Trotz jahrzehntelanger, zuweilen vernichtender Kritik kann von einem Abriss der Großwohnsiedlungen, die in den 1960er und -70er Jahren am Rande ost- wie westdeutscher Städte entstanden sind, keine Rede mehr sein. Graue Energie und Wohnraummangel machen dies undenkbar. Und schließlich bieten die Ensembles ihren Bewohner*innen nicht allein nur Zimmer, Küche und Bad – sie sind vielmehr auch Orte ihrer Erinnerungen und sozialen Netzwerke.
Da die Komplexe zudem den größten Teil der gealterten, pflegebedürftigen Bausubstanz ausmachen, wie
Andreas Müsseler und
Khaled Mostafa schreiben, gilt es deshalb, Voraussetzungen für ihre künftige Ertüchtigung zu schaffen. Entsprechend verfolgen die Autoren mit ihrem
Tafelwerk Großwohnsiedlung. Ein Phänomen der Nachkriegszeit das Ziel, „in einem Feldversuch an fünf ausgewählten deutschen Großwohnsiedlungen eine Methodik zu erarbeiten, die die Erfassung großer Gebäudebestände und ihre systematische Beschreibung ermöglicht“. Als Fallstudien haben sie dazu die Ensembles Halle-Neustadt, Köln-Chorweiler, Berlin-Gropiusstadt, Hamburg-Steilshoop sowie München-Neuperlach ausgewählt. Den Fokus legen sie dabei auf die Gebäudehülle, die sie als Schnittstelle zwischen dem öffentlichen und dem privaten Leben ausmachen.

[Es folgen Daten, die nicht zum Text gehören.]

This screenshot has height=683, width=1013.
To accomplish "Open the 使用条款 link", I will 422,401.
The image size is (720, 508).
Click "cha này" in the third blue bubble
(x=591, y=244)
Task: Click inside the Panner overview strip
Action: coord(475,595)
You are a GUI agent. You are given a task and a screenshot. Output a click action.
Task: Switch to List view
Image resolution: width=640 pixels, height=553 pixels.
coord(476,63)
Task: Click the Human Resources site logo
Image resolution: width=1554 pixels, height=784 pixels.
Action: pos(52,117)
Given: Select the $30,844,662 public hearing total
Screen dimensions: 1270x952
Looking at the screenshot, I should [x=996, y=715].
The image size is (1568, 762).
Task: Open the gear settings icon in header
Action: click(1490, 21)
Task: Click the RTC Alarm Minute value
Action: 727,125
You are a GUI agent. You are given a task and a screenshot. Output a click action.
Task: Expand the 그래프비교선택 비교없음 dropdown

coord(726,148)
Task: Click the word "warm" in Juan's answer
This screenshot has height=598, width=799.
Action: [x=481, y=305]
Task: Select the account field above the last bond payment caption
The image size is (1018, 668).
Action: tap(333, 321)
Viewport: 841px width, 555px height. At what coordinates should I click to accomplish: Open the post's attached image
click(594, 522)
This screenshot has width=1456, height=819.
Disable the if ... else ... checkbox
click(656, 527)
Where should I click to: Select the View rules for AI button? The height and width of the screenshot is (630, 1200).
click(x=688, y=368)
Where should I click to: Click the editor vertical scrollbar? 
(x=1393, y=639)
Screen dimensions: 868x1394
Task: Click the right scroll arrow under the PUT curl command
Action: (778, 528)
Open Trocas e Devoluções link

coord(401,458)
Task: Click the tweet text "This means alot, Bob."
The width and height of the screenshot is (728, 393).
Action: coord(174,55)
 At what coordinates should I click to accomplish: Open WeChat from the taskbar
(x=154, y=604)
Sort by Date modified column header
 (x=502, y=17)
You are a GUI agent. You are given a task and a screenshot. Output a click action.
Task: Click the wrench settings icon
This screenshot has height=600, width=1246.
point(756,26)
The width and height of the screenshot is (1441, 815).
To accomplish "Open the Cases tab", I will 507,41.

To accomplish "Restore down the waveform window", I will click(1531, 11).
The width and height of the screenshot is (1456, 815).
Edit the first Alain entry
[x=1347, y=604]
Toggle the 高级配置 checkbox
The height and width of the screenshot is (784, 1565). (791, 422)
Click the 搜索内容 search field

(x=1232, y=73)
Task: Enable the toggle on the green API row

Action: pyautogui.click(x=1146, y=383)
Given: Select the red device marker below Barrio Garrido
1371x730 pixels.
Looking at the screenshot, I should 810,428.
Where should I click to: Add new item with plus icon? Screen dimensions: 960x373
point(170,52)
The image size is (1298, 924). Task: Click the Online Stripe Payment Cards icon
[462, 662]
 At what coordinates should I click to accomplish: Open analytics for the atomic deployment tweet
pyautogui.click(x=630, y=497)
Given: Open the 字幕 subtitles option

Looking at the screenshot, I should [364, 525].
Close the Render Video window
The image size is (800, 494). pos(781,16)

Indem sie die bisherigen Analysemethoden zu Beginn als unzulänglich kritisieren, entwickeln sie die etablierten Verfahren weiter. Auf Grundlage der Datenbank „Häuserbuch“, an der Professur für Entwerfen, Umbau und Denkmalpflege der TU München von
Andreas Hild (der als Herausgeber von
Tafelwerk Großwohnsiedlung fungiert) angelegt, werden sodann Einzelaspekte der fünf Siedlungen fotografisch erfasst. Konsequent folgen Müsseler und Mostafa dabei dem immergleichen Dreischritt, indem sie von der Gesamtfassade auf ihre konstituierenden Komponenten zoomen und schließlich die einzelnen Bauteile untersuchen.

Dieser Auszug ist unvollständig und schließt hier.